(Items listed in a dataset)

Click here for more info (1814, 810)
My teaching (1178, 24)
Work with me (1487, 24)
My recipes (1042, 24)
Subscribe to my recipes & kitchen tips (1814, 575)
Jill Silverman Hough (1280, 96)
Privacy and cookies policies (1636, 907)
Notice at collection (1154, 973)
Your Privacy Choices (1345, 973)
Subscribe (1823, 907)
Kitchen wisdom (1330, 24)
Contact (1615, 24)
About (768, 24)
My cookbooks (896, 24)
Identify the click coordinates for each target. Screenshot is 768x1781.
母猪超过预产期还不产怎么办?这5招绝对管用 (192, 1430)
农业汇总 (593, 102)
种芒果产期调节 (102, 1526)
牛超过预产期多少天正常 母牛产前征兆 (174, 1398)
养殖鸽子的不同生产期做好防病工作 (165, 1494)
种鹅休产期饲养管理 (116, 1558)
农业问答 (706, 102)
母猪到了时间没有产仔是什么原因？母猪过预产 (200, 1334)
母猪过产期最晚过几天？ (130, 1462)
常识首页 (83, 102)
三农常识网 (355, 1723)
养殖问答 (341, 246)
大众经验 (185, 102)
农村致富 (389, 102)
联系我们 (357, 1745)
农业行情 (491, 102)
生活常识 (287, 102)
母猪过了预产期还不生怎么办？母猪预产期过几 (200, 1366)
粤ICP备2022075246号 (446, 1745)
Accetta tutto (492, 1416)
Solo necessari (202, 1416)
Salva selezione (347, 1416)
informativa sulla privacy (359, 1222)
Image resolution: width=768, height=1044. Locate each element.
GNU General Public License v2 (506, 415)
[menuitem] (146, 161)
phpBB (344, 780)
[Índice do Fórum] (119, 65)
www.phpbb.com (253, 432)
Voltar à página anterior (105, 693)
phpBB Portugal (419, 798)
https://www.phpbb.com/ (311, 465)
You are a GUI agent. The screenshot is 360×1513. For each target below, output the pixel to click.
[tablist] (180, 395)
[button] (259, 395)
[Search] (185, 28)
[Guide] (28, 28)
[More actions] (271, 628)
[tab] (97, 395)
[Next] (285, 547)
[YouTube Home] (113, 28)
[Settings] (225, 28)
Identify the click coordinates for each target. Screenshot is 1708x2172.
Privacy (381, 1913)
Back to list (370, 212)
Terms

■ **Task prompt**:
Write out once more the lines above beginning at the line with "[Guide] (28, 28)"; continue through the final line and stop there.

■ **Exercise response**:
[Guide] (28, 28)
[More actions] (271, 628)
[tab] (97, 395)
[Next] (285, 547)
[YouTube Home] (113, 28)
[Settings] (225, 28)
Identify the click coordinates for each target. Screenshot is 1708x2172.
Privacy (381, 1913)
Back to list (370, 212)
Terms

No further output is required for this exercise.